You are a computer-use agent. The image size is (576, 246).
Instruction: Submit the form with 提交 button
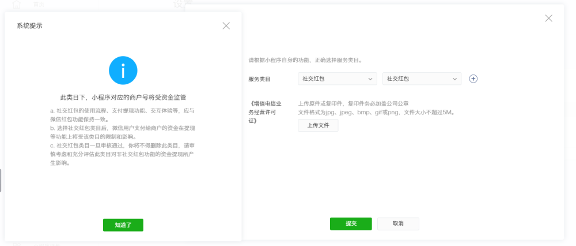351,223
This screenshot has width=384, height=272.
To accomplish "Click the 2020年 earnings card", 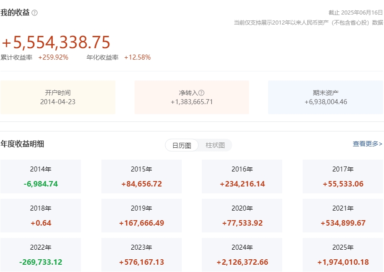I will point(242,216).
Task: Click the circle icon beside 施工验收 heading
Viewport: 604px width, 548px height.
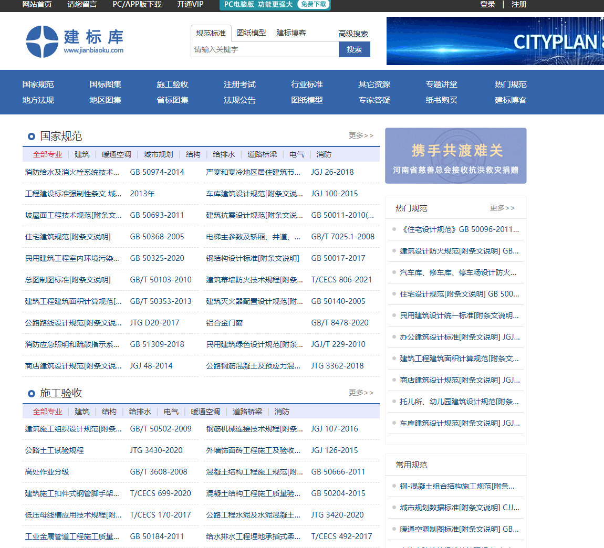Action: tap(32, 394)
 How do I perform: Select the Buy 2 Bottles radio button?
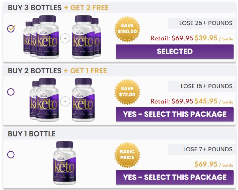(x=11, y=92)
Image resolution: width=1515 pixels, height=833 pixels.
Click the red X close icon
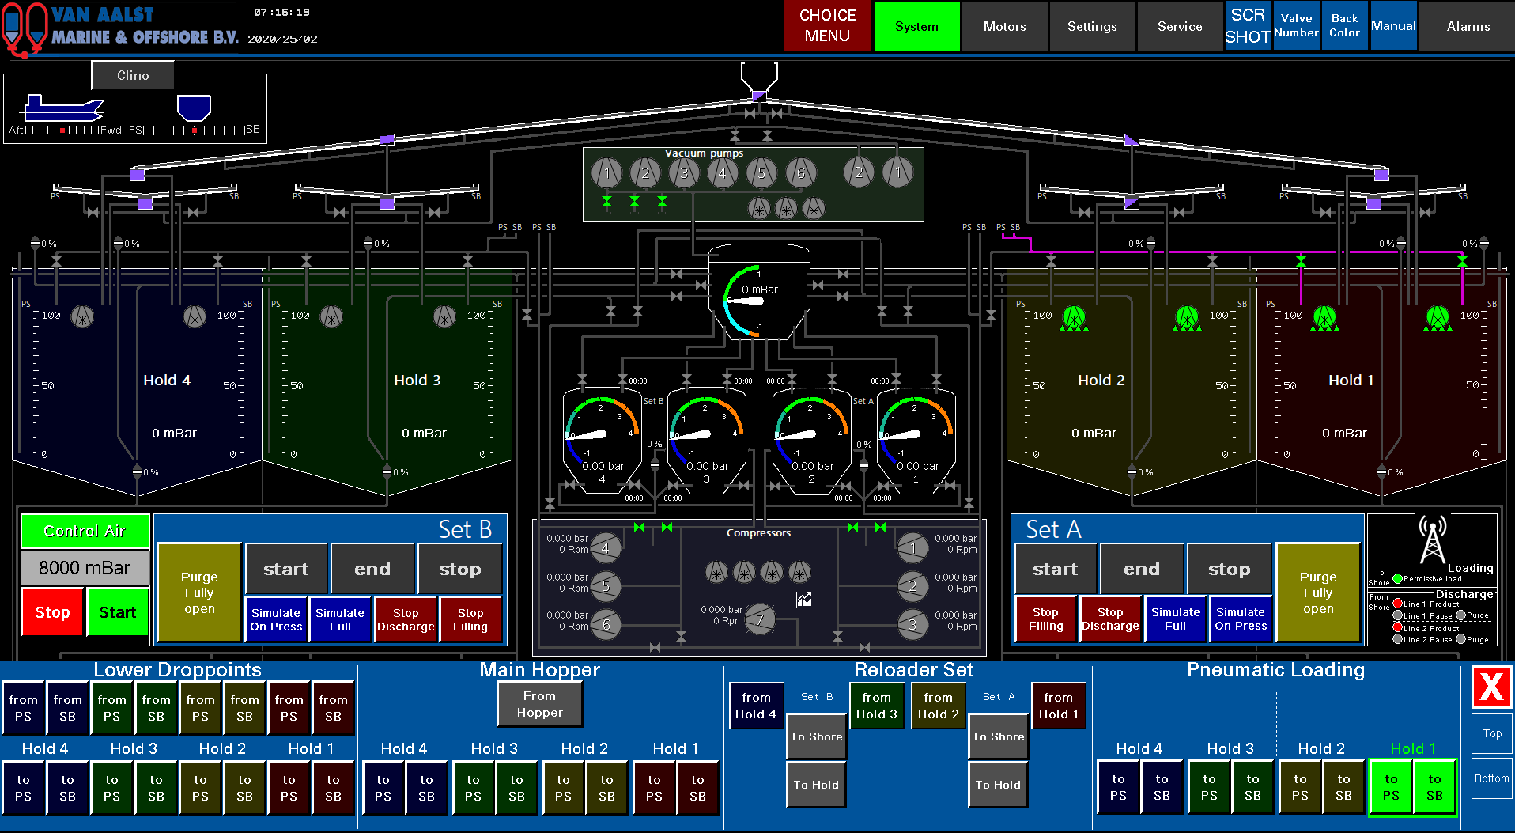[1491, 687]
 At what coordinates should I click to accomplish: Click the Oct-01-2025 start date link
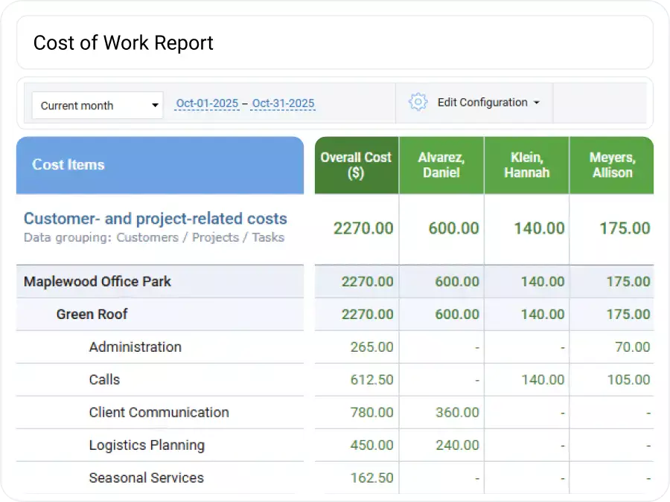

- CONSIGNE -
Reprenez sous forme de liste numérotée les lignes des items ci-dessus, depuis celle qui contient « How do I perform: Select » jusqu'à la fin des items, ces deux bornes comprises, en omettant les lignes vides. Laissez les images de côté dans votre réponse, s'il vous plaît.

- RÉPONSE -
1.  How do I perform: Select the Buy 2 Bottles radio button?
2. (x=11, y=92)
3. Image resolution: width=1515 pixels, height=833 pixels.
4. Click the red X close icon
5. [1491, 687]
6.  At what coordinates should I click to accomplish: Click the Oct-01-2025 start date link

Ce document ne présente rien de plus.